AIM OF THE TASK: Switch "How do I perform" to "What steps will complete" everywhere in the data below, and write all the lines out again with nothing else changed. Leave the pictures out.
_ _ _ _
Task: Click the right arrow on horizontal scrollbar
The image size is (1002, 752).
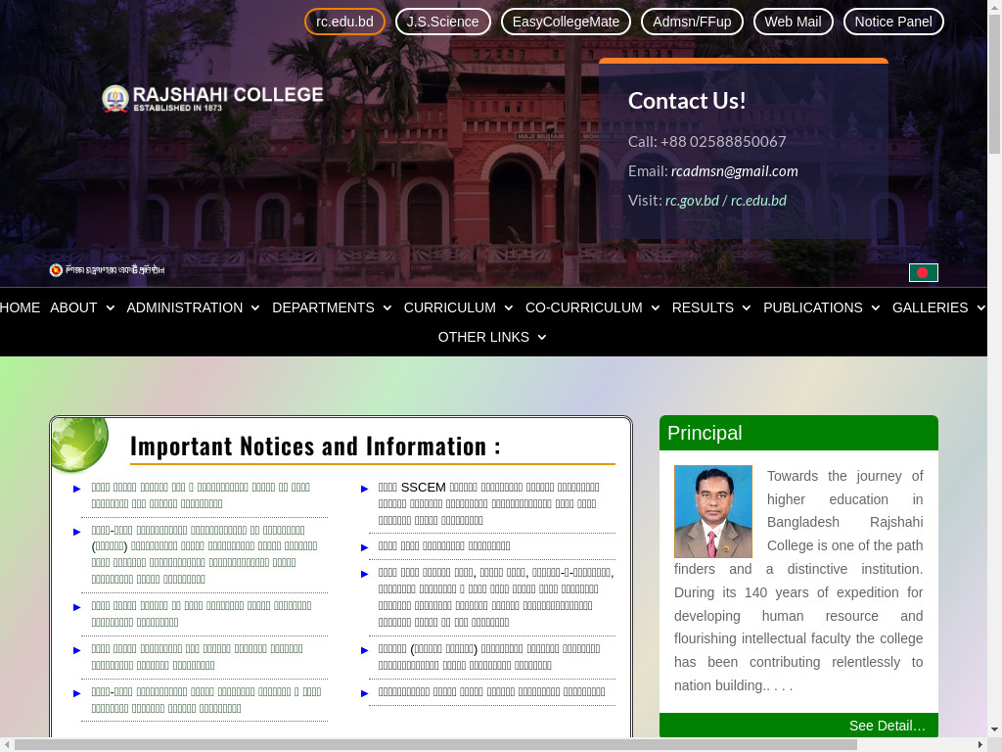Action: click(x=980, y=745)
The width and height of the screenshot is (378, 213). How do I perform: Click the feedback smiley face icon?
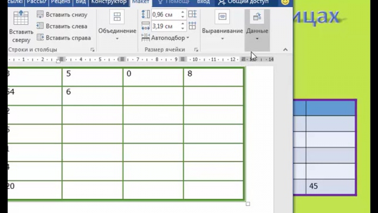[284, 2]
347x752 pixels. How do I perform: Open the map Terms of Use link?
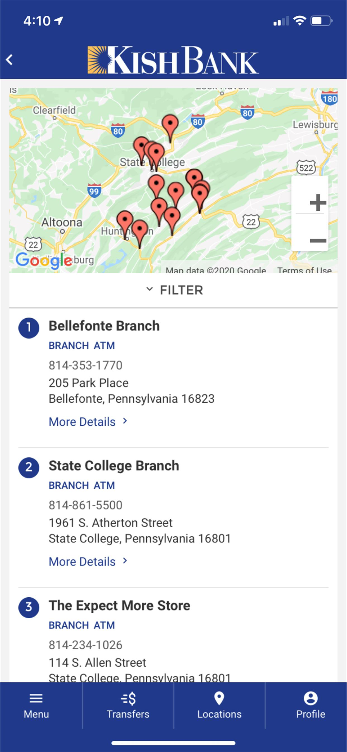pyautogui.click(x=304, y=270)
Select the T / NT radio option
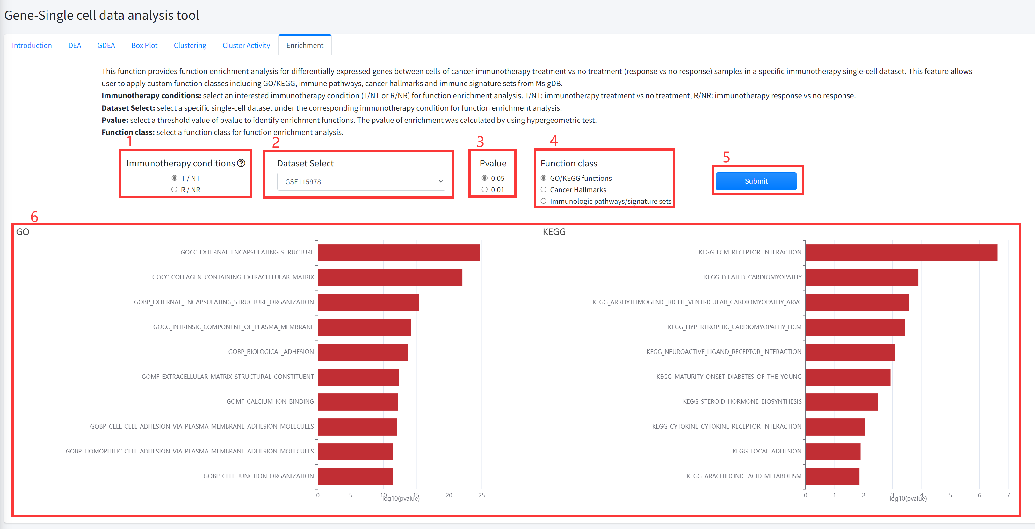Viewport: 1035px width, 529px height. coord(174,178)
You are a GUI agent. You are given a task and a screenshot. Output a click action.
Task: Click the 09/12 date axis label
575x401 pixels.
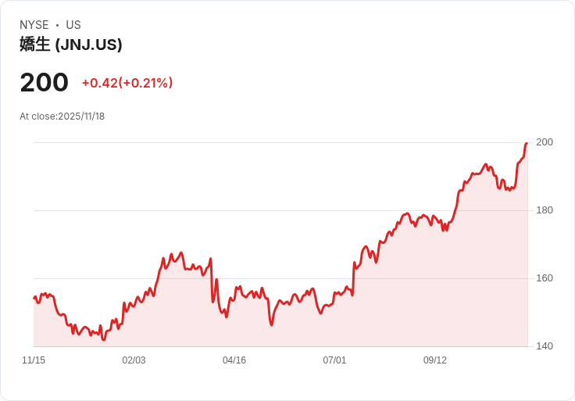click(435, 360)
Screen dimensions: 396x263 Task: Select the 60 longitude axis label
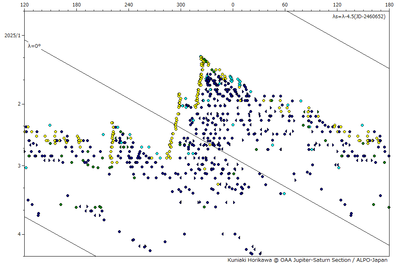(x=285, y=5)
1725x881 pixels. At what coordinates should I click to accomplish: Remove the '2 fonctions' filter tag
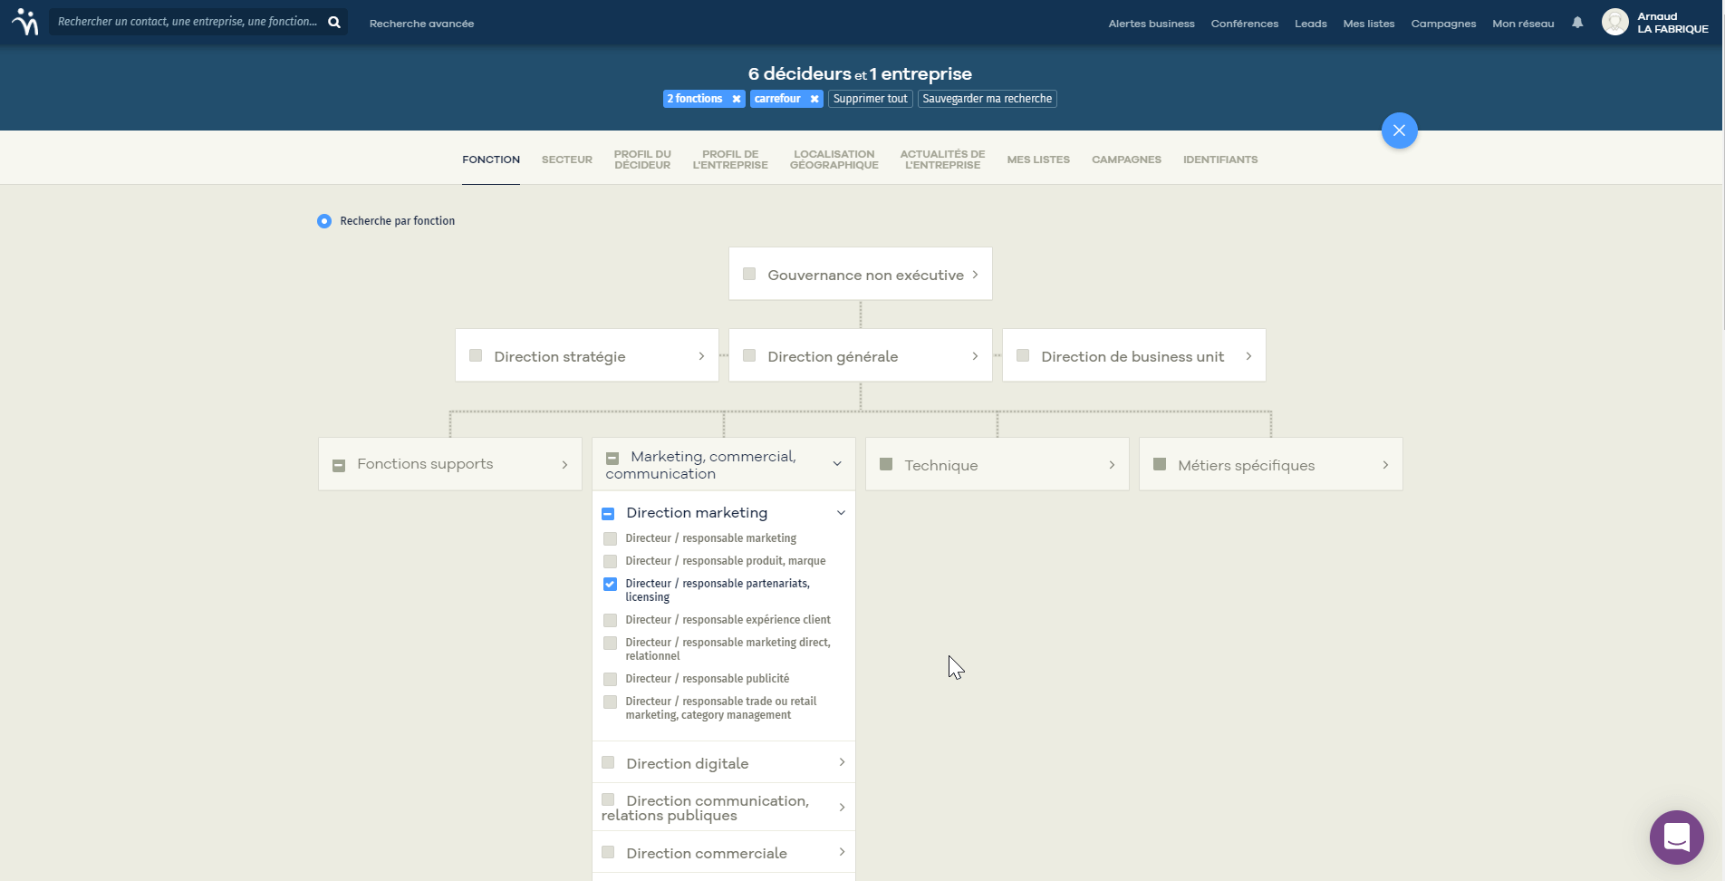coord(737,99)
_ _ _ _
TASK RESPONSE:
Task: Click the right arrow on horizontal scrollbar
The image size is (1002, 752).
Action: click(x=980, y=745)
The width and height of the screenshot is (378, 213). What steps will complete: Click the feedback smiley face icon?
[284, 2]
347x752 pixels. What steps will complete: Open the map Terms of Use link?
pyautogui.click(x=304, y=270)
Select the T / NT radio option
Viewport: 1035px width, 529px height. coord(174,178)
You are a GUI agent. You are given a task and a screenshot. Output a click action.
Task: Click the 09/12 date axis label
575x401 pixels.
click(435, 360)
Screen dimensions: 396x263 Task: Select the 60 longitude axis label
(x=285, y=5)
1725x881 pixels. At what coordinates should I click to accomplish: Remove the '2 fonctions' filter tag
coord(737,99)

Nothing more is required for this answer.